Page extract
<<<<

As simple as possible...but no simpler

By Damian Conway on July 1, 2019 10:11 PM

The first task of last week's Weekly Challenge
was to generate van Eck's sequence:

0, 0, 1, 0, 2, 0, 2, 2, 1, 6, 0, 5, 0, 2, 6, 5, 4, 0,...

The first challenge is to understand just what van Eck's sequence is,
as the various online explanations are less than instantly helpful.

Van Eck's sequence is a list of integers starting at zero, where the next number
in the sequence is given by the distance between the current number
and the nearest preceding occurrence of that same number.

For example, if the current number at index N (let's call it: Aₙ) is 7,
then to compute the number at index N+1 we look back through the
sequence for the most recent preceding occurrence of 7
(at some earlier index M). Then the next number in the sequence
is simply the distance between those two occurrences of 7.
Namely: N - M

The only complication is that, if there is no prior occurrence of the current number
anywhere in the preceding sequence, then the next number is simply zero.
That's less arbitrary than you might suppose: we can think of that zero value
as the distance from Aₙ to itself. That is, if there is no preceding occurrence,
then the only possible candidate for a "preceding" occurrence is just Aₙ itself,
so the distance in that case is N - N, which is zero.

Okay, so that's van Eck's sequence. Now how do we generate it in Raku?

If you've been following my recent blog posts then it probably won't
come as much of a surprise to learn that Raku has an appropriate
built-in tool that will let us accomplish the entire task a single
statement. That tool is the sequence operator.

The ... sequence operator takes an initial list of values,
followed by a code object (i.e. a block or subroutine),
followed by a termination condition:

my @sequence = @initial-list, &code-obj ... $termination;

It builds a sequence (literally an object of class Seq), starting with the initial values,
then generates extra values after the initial list by calling the code object repeatedly
on the final elements of the initial list. Each time the code object is called, the value
it returns is appended to the sequence, until a value is returned that smartmatches
the termination condition, at which point the sequence is complete. For example:

# initial code-obj termination
my @odd-nums = 1, 3, 5, {$^n + 2} ... 999;
my @N-powers = $N, $N², {$^x * $N} ... * > 1_000_000;
my @fibonacci = 0, 1, 1, {$^a + $^b} ... ∞;

These examples differ from van Eck's sequence in one important respect.

>>>>

[Data items]
<<<<

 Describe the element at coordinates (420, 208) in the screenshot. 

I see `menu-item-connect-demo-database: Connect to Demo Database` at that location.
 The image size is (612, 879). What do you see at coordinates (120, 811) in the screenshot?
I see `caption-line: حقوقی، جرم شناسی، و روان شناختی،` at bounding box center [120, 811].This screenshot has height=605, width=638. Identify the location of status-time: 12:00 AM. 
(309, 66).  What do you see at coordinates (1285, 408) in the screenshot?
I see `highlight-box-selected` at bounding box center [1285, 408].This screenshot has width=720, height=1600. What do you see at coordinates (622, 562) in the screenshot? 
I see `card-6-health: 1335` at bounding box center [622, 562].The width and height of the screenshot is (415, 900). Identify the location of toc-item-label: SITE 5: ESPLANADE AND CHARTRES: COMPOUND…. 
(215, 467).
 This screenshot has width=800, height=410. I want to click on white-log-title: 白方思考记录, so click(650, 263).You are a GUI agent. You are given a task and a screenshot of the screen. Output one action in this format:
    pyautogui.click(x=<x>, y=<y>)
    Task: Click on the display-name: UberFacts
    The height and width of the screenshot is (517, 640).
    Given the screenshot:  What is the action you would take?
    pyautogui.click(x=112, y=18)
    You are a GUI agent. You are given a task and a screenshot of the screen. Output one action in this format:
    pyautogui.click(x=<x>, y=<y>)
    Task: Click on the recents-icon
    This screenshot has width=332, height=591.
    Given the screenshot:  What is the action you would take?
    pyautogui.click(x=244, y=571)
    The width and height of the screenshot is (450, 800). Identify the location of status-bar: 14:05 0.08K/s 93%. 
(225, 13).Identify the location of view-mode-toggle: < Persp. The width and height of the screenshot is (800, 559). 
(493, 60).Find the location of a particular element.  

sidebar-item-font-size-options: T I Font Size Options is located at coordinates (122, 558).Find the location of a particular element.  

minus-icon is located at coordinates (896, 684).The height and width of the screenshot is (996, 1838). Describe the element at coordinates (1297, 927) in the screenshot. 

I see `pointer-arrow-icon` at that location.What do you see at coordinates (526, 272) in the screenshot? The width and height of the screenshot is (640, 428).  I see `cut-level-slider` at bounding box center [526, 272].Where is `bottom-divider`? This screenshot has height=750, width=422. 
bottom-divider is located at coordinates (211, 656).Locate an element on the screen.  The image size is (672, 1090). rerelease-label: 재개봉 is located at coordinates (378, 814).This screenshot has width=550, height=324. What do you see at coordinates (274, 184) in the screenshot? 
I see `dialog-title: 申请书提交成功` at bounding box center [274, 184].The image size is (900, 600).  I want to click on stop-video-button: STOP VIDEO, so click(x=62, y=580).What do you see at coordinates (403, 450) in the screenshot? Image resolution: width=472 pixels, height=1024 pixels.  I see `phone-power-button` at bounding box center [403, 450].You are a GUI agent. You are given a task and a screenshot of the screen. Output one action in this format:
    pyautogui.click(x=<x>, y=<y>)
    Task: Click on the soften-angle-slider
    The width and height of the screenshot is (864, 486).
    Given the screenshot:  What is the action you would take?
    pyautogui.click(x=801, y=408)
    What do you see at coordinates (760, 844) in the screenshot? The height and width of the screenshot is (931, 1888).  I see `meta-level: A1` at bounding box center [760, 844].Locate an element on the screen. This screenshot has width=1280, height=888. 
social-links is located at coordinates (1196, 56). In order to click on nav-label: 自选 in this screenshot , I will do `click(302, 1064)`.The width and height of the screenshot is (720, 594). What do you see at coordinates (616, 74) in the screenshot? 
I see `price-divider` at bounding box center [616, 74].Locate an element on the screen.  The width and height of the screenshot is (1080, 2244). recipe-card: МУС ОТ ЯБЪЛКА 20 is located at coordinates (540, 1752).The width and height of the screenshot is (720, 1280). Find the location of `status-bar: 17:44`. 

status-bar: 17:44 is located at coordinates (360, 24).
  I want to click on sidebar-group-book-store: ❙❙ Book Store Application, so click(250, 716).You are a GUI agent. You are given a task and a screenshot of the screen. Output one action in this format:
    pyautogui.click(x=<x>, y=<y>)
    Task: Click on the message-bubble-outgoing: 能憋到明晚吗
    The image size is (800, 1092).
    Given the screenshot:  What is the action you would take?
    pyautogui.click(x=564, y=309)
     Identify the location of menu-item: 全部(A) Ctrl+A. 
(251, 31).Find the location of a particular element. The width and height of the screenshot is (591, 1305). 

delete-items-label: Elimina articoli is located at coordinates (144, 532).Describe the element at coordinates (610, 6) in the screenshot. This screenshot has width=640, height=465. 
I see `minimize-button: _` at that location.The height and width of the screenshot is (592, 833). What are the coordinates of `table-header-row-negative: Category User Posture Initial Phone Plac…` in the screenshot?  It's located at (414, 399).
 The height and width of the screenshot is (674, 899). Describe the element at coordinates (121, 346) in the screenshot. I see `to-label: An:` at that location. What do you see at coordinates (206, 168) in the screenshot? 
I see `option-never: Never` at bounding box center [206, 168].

>>>>

Task objective
Condense the paragraph in the van Eck's sequence post above that begins "The only complication is that" into a short bulleted list that keeps its main facts.

Response to this exercise
- If the current number has no earlier occurrence in the preceding sequence, the next number is zero.
- This rule is less arbitrary than it seems, because the zero can be read as the distance from Aₙ to itself.
- With no preceding occurrence, Aₙ itself is the only candidate, so the distance is N - N, which is zero.